# Anyone smoking a Viking?



## adeadmanrising (Oct 9, 2012)

I have been eye-balling a Viking pipe at the local pipe store that is a beautifully constructed pipe at a very reasonable price range. It would be my first upgrade from my starter pipe, which is a PTM that I acquired for only $33. Anyone enjoying the smoke of a Viking? I understand they come pre-smoked so that they are less harsh when being broken in. Would love to have any feedback before I shell out the cash.

Brent


----------



## Stonedog (Mar 9, 2011)

I had a straight saddle bit with egg shaped bowl. I traded it here on Puff and very much regret it. I had to very carefully increase the diameter of the draft hole and after that it was a good smoker.

The bowl was carbonized somehow (not really pre-smoked) and I'm not sure it helped the break-in very much. On the other hand, it didn't seem to hurt it.

If you like it, I say go for it. Be sure to remove the stem and make sure it is drilled properly. Also check that the draft hole enters the bowl just near the bottom and isn't over or under. Finally, see if they'll let you pass a pipe cleaner through it. Ideally the pipe cleaner will pass through to the bowl with little resistance. If you need to twist or spin the cleaner carefully to get it to pass through that's still OK, at least for a pipe in this price range.


----------



## adeadmanrising (Oct 9, 2012)

thanks for the suggestions. yes, these are things I would not even have thought of. My current PTM pipe won't take a pipe cleaner without removing the stem. I suppose these are indications or poorer craftsmanship?


----------



## gahdzila (Apr 29, 2010)

A Dr Grabow Viking? Metal stem, screw on bowl? New and unsmoked?!?!? Buy it. Try it out. If you don't like it, someone here will buy it (I know one member here was looking for one recently, and I wouldn't mind having one). Or even if you don't like it, keep it, if you're into collecting. Vikings aren't being made anymore.
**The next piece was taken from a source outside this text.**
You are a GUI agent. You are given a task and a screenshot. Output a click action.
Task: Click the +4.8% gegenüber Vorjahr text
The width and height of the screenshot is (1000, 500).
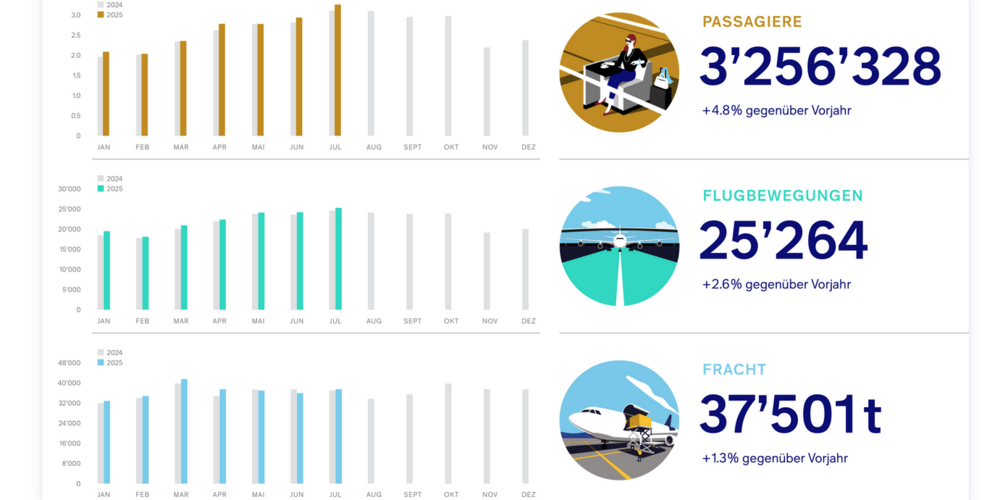777,110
I have a Falcon pipe (same basic design). It's a decent smoker. I wouldn't say I _love_ the thing. I don't really feel like the metal stem does much to affect the way it smokes. But it smokes as well as any of my other briars.


----------



## adeadmanrising (Oct 9, 2012)

Doesn't appear to be a Dr. Grabow. It is similar to this pipe.

I guess, being a newb, I wasn't aware that "viking" was a pretty common term among pipe brands.


----------



## gahdzila (Apr 29, 2010)

Ah. No, that's not what I thought it was.

Most important thing (IMO) that you should check is to make sure the draft hole is at the very bottom of the inside of the bowl. A draft hole that is too high off the "floor" of the bowl will cause the pipe to gurgle and smoke wet.


----------



## mike t (Oct 21, 2008)

vikings used to be considered bjarne seconds, but since he's passed i don't know if there now their own brand. they smoke really well. hell the one i own has bend in the stem crooked as a dogs leg and smokes fine. mike


----------



## huskers (Oct 2, 2012)

I too am interested in one of these pipes.


----------



## freestoke (Feb 13, 2011)

mike t said:


> vikings used to be considered bjarne seconds, but since he's passed i don't know if there now their own brand. they smoke really well. hell the one i own has bend in the stem crooked as a dogs leg and smokes fine. mike


Bjarne is one of the brands taken over by the big pipe-making conglomerate -- can't remember, starts with a "c" -- that now owns Sasieni, Comoy's, Bjarne...some others. I think the original pipe manufacturers are still more or less intact, just under some sort of financial umbrella.

Yeah, I thought he meant the metal job, too. :smile:


----------